I don’t think anyone really believed that first-world medicine could cure any case of Ebola. The two Spanish missionaries who died after they’d returned to Spain were proof enough of that. But if you were under the impression that American hospitals are miracle-workers, you can discard that impression now.

Duncan, the first person ever diagnosed with Ebola in the United States, died at 7:51 a.m., according to Texas Health Presbyterian Hospital in Dallas.

“He fought courageously in this battle,” the hospital said in a statement.” Our professionals, the doctors and nurses in the unit, as well as the entire Texas Health Presbyterian Hospital Dallas community, are also grieving his passing. We have offered the family our support and condolences at this difficult time.”

Meanwhile, in Spain, the nurse who contracted Ebola from one of those missionaries told a newspaper that she’s feeling “a little better” recently — but said she has no idea how she picked up the virus. She changed one of the missionaries’ diapers and handled some of his belongings after he passed away, but she insists she took every precaution that the hospital mandated. Is she wrong? Or were the hospital’s precautions substandard?

Given data:
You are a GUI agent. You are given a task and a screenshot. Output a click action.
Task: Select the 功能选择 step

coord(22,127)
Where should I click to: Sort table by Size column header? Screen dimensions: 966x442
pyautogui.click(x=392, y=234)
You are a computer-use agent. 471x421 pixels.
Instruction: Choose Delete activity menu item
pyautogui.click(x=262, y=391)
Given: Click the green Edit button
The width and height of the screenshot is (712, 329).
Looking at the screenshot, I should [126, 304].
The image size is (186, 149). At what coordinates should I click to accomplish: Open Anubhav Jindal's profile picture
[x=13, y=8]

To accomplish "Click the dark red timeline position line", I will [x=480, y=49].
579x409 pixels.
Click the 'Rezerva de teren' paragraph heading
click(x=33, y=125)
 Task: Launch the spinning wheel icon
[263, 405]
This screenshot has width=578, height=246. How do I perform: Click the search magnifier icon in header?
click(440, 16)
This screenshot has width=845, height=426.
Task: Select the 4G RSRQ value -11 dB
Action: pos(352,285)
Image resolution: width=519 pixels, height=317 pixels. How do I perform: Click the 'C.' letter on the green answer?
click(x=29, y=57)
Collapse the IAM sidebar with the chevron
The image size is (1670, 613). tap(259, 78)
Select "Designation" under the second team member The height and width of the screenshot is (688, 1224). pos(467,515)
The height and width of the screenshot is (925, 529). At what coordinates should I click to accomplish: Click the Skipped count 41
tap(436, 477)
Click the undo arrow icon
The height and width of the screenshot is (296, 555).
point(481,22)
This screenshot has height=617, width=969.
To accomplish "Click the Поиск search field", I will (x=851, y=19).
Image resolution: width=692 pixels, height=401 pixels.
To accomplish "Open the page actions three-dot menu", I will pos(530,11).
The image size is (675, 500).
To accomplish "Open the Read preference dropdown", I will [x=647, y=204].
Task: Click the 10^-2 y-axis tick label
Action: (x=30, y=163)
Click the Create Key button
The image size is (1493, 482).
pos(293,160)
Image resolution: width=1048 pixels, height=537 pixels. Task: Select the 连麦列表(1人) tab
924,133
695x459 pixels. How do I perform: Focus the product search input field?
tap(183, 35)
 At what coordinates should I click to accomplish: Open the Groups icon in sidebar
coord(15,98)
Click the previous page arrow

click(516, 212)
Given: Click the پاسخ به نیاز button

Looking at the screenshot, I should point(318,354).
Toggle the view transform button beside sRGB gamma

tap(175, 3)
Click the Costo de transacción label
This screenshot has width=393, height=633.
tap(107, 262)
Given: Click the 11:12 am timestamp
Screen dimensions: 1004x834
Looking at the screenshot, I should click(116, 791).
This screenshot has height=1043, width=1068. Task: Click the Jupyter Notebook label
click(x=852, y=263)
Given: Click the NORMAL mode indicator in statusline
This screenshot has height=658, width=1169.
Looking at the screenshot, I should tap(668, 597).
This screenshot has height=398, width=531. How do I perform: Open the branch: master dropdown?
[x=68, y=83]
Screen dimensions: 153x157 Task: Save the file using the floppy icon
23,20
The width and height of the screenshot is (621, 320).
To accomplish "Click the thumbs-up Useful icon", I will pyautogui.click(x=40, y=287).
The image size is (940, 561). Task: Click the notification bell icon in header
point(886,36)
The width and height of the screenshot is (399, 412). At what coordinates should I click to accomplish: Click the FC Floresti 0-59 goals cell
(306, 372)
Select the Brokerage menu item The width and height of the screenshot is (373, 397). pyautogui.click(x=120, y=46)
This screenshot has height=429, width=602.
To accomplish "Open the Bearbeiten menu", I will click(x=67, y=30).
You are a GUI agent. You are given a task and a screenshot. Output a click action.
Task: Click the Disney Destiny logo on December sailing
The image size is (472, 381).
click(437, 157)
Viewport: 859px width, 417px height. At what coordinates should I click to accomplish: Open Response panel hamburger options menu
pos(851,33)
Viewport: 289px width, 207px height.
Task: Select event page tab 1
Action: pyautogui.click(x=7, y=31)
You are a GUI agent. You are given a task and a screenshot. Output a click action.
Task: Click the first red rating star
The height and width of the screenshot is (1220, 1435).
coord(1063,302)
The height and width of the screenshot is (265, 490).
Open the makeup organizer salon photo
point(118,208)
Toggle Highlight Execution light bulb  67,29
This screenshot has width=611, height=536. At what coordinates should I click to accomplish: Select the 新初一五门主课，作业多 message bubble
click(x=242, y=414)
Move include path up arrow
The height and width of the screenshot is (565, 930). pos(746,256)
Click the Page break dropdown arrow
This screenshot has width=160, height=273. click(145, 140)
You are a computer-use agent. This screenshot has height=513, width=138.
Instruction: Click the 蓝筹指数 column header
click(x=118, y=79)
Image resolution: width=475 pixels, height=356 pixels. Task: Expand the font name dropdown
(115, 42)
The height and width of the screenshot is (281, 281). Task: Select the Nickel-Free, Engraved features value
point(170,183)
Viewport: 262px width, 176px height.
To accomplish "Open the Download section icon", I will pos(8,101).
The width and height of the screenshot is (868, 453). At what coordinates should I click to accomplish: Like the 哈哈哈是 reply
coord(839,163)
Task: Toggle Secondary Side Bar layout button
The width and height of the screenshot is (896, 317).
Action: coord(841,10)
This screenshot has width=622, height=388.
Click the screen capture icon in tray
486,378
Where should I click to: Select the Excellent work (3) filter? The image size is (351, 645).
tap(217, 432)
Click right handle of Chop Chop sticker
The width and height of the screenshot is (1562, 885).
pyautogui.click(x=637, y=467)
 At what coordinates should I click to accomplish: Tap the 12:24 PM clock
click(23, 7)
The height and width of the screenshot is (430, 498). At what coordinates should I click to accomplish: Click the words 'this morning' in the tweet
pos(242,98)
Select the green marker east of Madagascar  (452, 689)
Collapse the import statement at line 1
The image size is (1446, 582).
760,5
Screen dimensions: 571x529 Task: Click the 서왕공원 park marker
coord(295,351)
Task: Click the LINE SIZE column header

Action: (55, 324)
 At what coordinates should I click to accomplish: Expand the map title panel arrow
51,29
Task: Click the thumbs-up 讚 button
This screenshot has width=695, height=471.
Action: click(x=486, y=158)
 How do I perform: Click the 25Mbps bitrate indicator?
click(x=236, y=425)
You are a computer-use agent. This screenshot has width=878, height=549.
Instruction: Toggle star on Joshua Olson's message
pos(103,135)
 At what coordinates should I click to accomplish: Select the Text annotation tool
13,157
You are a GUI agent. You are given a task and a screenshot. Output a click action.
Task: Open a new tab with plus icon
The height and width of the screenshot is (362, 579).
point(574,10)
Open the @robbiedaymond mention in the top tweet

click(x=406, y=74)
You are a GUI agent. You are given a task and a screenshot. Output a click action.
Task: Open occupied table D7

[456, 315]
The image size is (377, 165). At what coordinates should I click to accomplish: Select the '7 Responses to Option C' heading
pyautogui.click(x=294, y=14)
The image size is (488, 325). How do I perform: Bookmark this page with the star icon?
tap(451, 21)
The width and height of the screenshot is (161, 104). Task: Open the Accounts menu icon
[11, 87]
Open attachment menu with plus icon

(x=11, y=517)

What to work on: Condense the paragraph of the Ebola text that begins "Meanwhile, in Spain" into a short bulleted list that keeps its main facts. The lines that come after the Ebola text are separate material.

Exercise answer:
- A nurse in Spain caught Ebola from one of the missionaries.
- She told a newspaper she has felt "a little better" recently.
- She says she has no idea how she got the virus.
- She changed one missionary's diapers and handled some of his belongings after his death.
- She insists she took every precaution the hospital required.
- The paragraph asks whether she is wrong or whether the hospital's precautions were substandard.